Она вскинула руки. Обняла его за шею. Отдернула руки, как от пламени. Отшагнула назад. Ее раскосое личико сделалось надменным, неподвижным, как у японской куклы, ротик сжался в красную брусничину.
– Я русская. Просто я слишком долго жила в Японии. Я привыкла так подкрашиваться. Чтобы там меня за свою принимали.
– Значит, вы притворялись?.. Лицемерили?..
– Мне так нравилось.
Она дышала так часто, взволнованно и хрипло, что он слышал ее дыханье.
– Мадам Канда, – сказал он, не трогая ее больше, не прикасаясь к ней. Он только глядел на нее. Он срывал с нее глазами все ее роскошные блесткие тряпки. – Я вас прошу. Это очень, очень важно. Вы даже не представляете, как. Приходите вы ко мне. У меня дома лежит одна вещь. Одна… картина. Я хочу, чтобы вы ее посмотрели. Это единственная дорогая вещь у меня. Она досталась мне по наследству. Она жила у нас в семье. Ее сохранили мои предки. Она не погибла во всяких наших войнах и революциях. – Он облизнул сухие губы. – Вы увидите ее. Я прошу вас, поглядите на нее. Она стоит того, чтобы на нее поглядели… именно ваши глаза.
– Мои глаза?.. Что могут сделать мои глаза?..
Он сдернул с нее взглядом последние шмотки. Она стояла сейчас перед ним голой. И она понимала это. Она стала пунцовой, даже шея у нее вспыхнула красным огнем.
– Не только ваши глаза, – сказал он прямо, без обиняков. Он не умел долго лебезить. – Ваши деньги, мадам. Я нуждаюсь. Если бы вы купили ее. Это очень дорогая вещь. Слишком дорогая. Музейная.
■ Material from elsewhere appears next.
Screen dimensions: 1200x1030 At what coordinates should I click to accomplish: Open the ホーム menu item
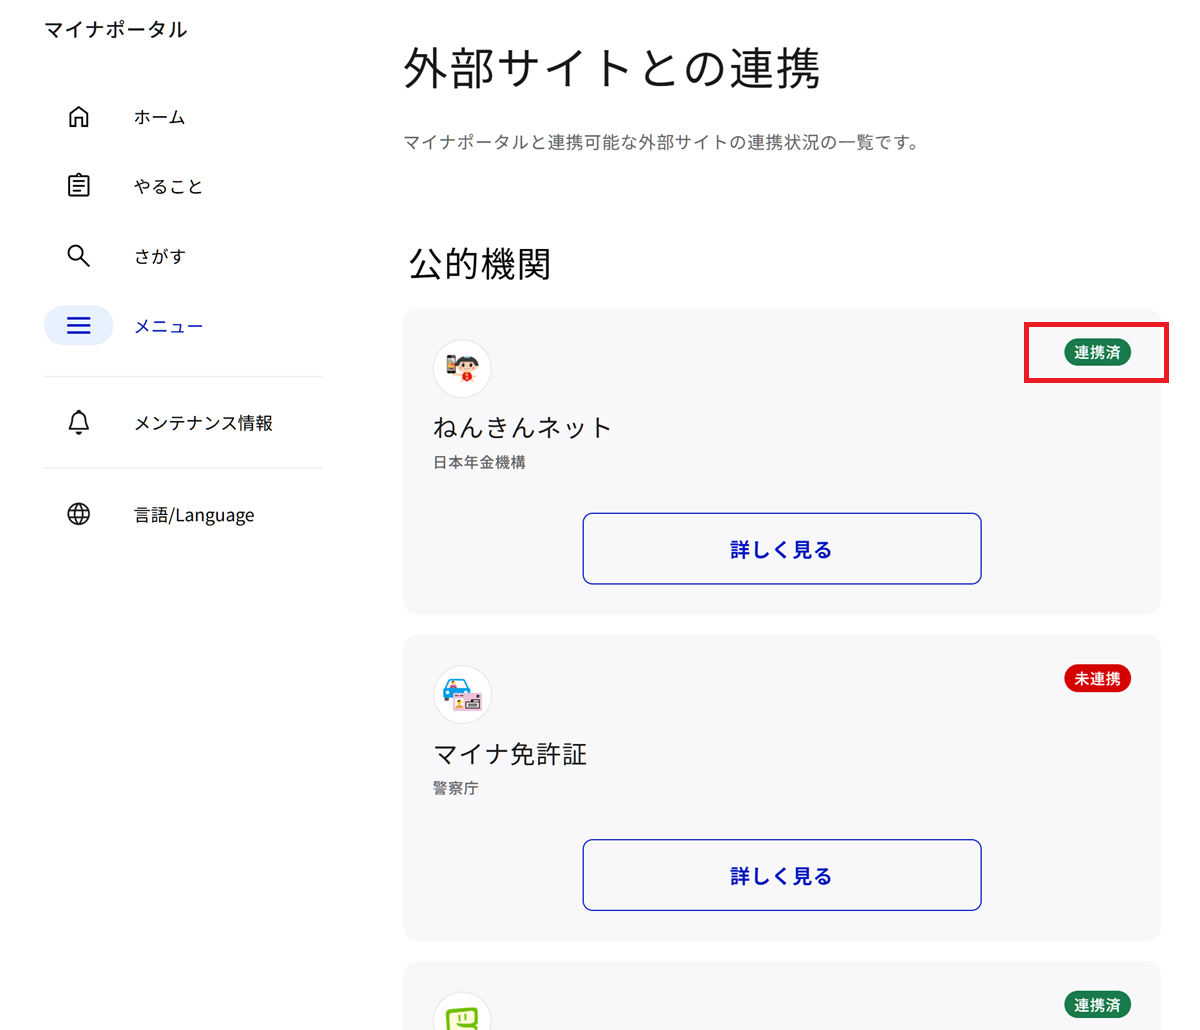tap(160, 117)
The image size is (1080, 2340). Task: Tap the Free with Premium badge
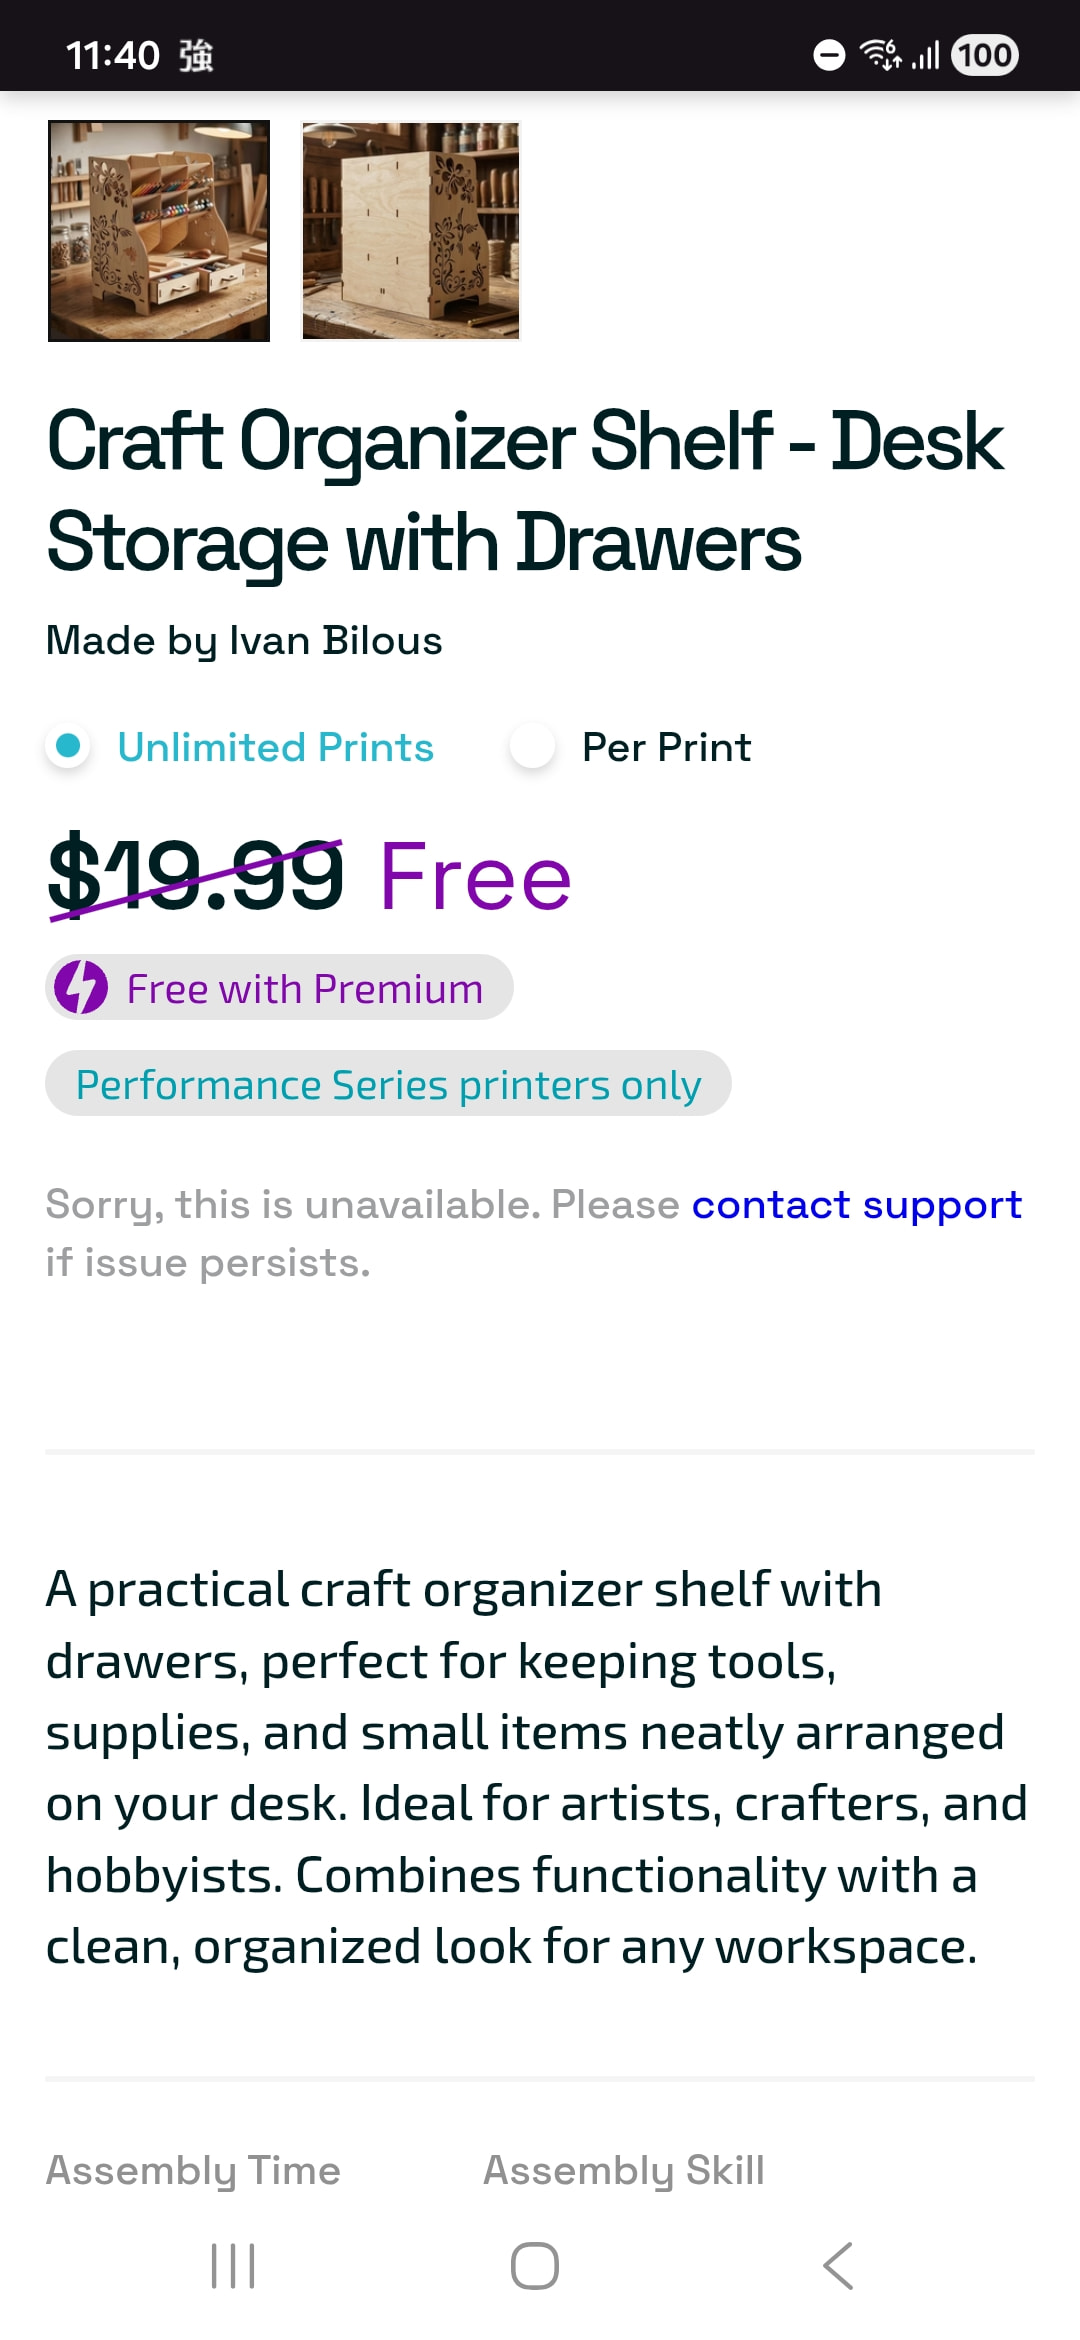point(280,988)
Может быть, это сенсация.
Раскосая куколка, задрав головку, пристально глядела на него. Он глазами раздвинул ей ноги, глазами вошел в нее. Она задышала чаще, зашевелилась, задвигалась чуть заметно взад-вперед, как если бы уже была под ним. Он глазами чувствовал, гладил ее кожу, ощущал жар ее женского пульсирующего нутра. Она маленькая, у нее все там, внутри, маленькое, тесное, жаркое, обнимающее его крепко и больно. Ее рот полуоткрылся, и взглядом он поцеловал ее рот.
– Вы колдун!..
– Я человек. Вы придете?.. Столешников переулок, дом напротив кондитерской, первый подъезд, квартира пять… не пугайтесь, там все на лестнице загажено… бомжи ночуют… и запах такой, кошки, моча – не для ваших ноздрей…
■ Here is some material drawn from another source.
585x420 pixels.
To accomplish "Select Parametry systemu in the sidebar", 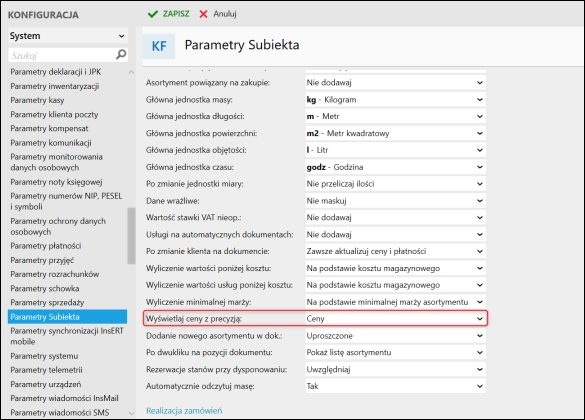I will (44, 356).
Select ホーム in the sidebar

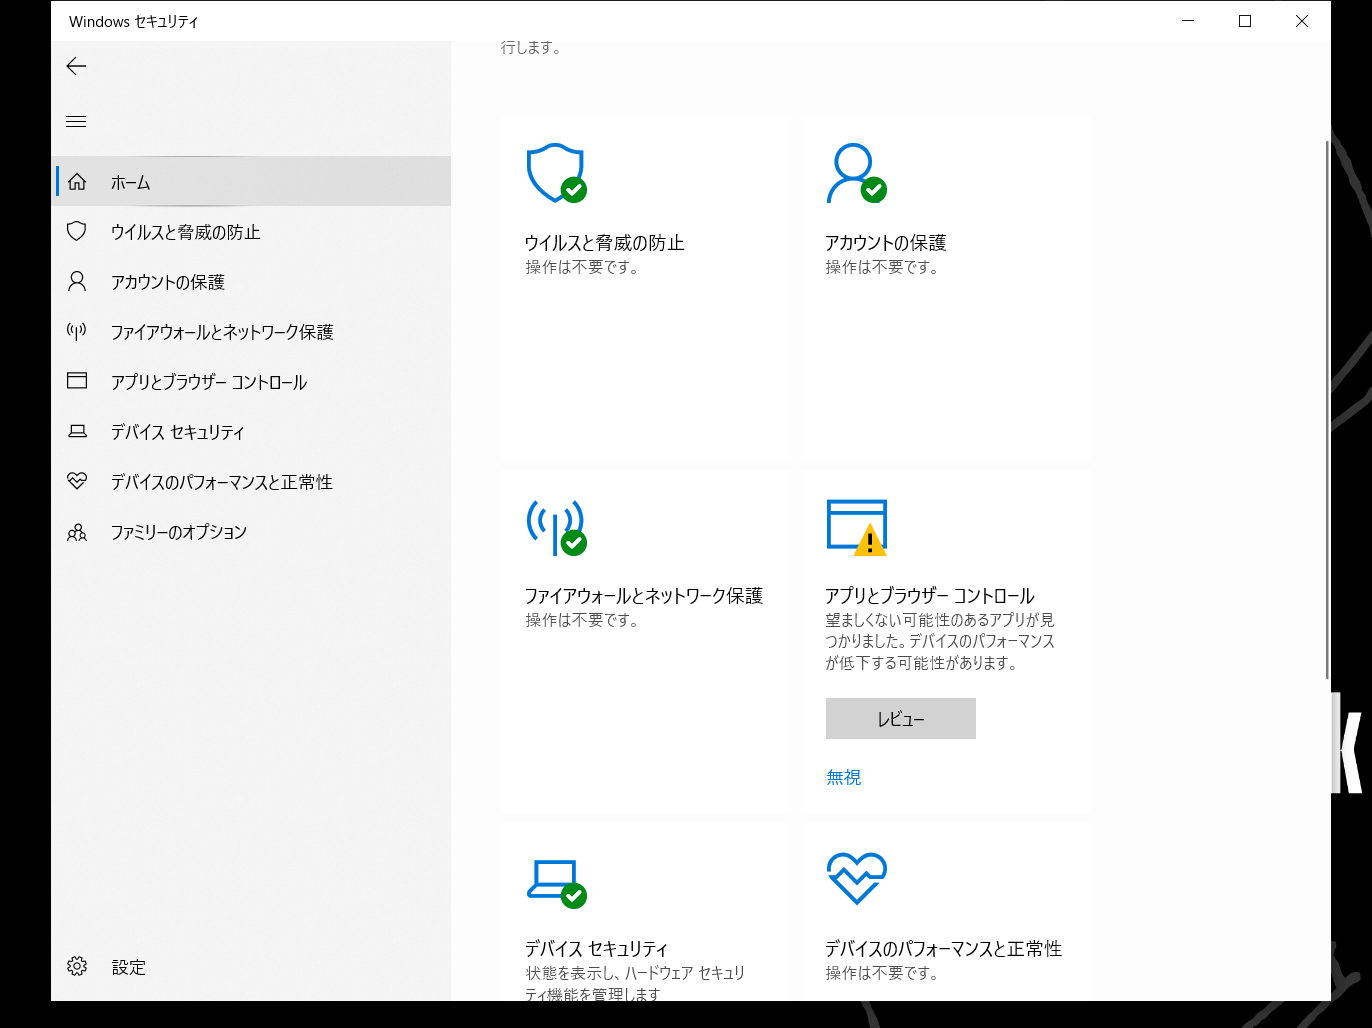(x=131, y=182)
Ничего, понюхаешь, дамочка, весело подумал Митя. Ты привыкла обниматься с Токио, а тут приходится ложиться под грязную Россию. Но это и твоя Россия, мадам Канда. Твоя собственная. Твое родовое поместье, все в мусоре, снегах и дождях, в пустых ящиках и-под водки, ночью валяющихся, как деревянные скелеты, по всему Столешникову, и дворникам их надо старательно собирать и жечь, жечь. И костры встают – до черного холодного неба.
– Я приду, – сказала мадам Канда беззвучно. – Я верю тому, что ты сказал. Я приду. У меня самой дом в Токио как музей. Весь в старинной живописи. Я собираю живопись. Я и правда понимаю в картинах. Как ты догадался. Я полюбила живопись с тех пор, как мы с Игорем расстались. Я боюсь полюбить тебя. Я старше тебя на сто лет, мальчик.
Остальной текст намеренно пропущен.